■ **SHORT EXERCISE**:
Could you copy out all the records below word for word, line by line, and leave the pictures out of your answer?

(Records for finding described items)

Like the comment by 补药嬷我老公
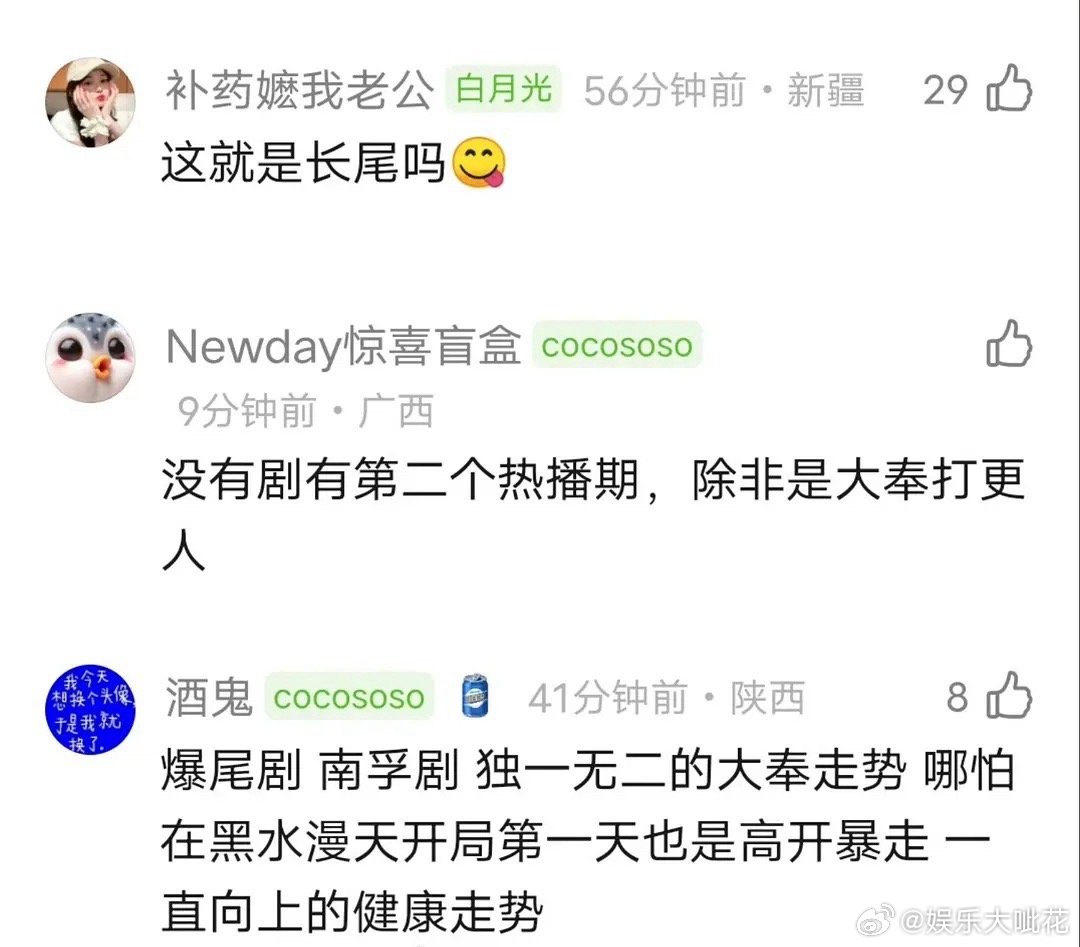[x=1009, y=88]
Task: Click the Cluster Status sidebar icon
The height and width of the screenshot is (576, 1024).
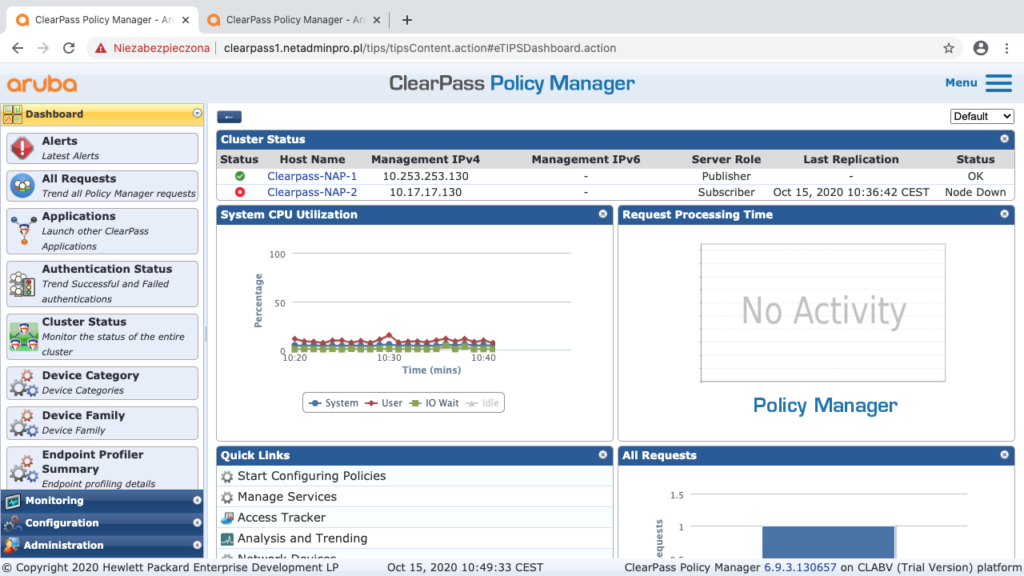Action: pyautogui.click(x=24, y=337)
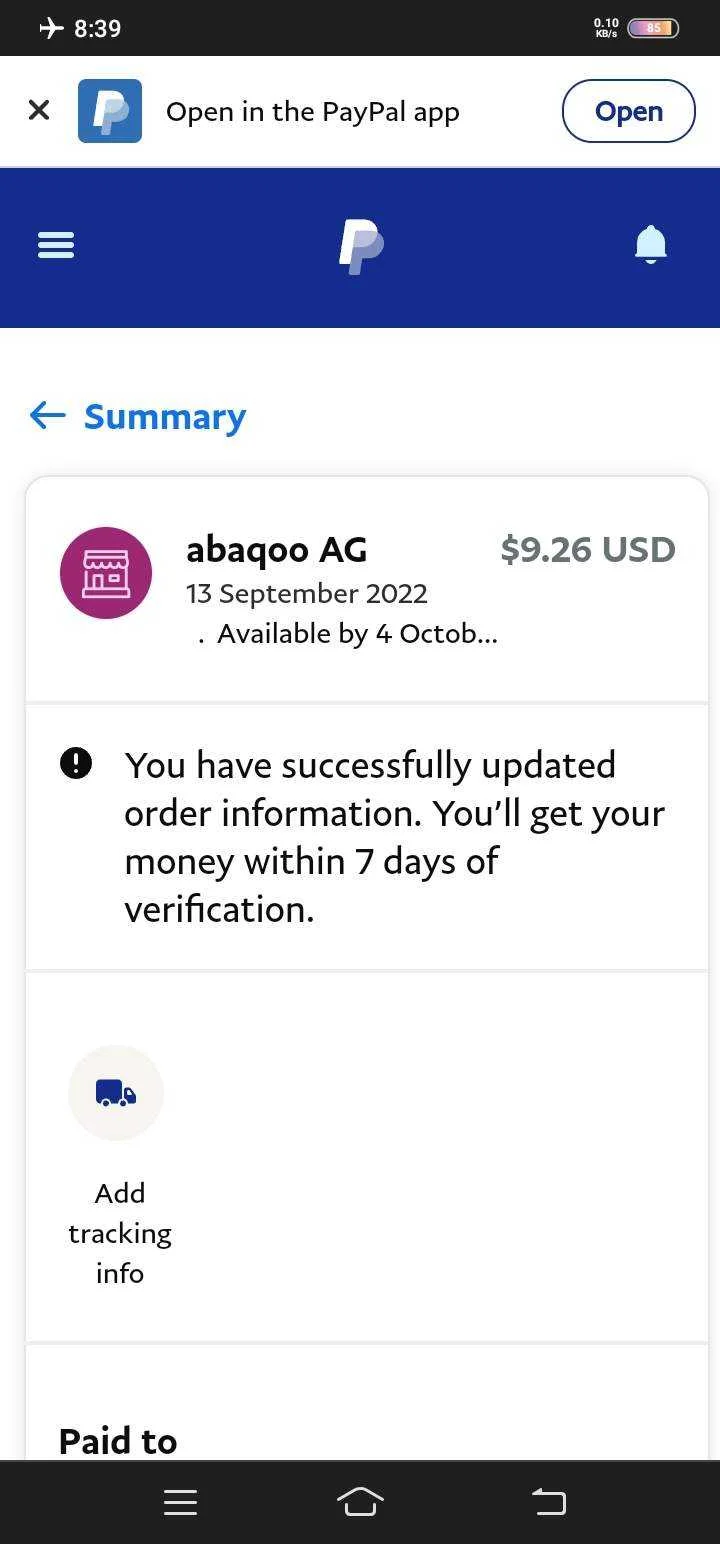Tap the notifications bell icon
720x1544 pixels.
[x=651, y=245]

■ **EXERCISE OUTPUT**:
Like the comment by 补药嬷我老公
[x=1009, y=88]
Task: Click the Cluster Status sidebar icon
The height and width of the screenshot is (576, 1024).
Action: pyautogui.click(x=24, y=337)
Tap the notifications bell icon
720x1544 pixels.
[x=651, y=245]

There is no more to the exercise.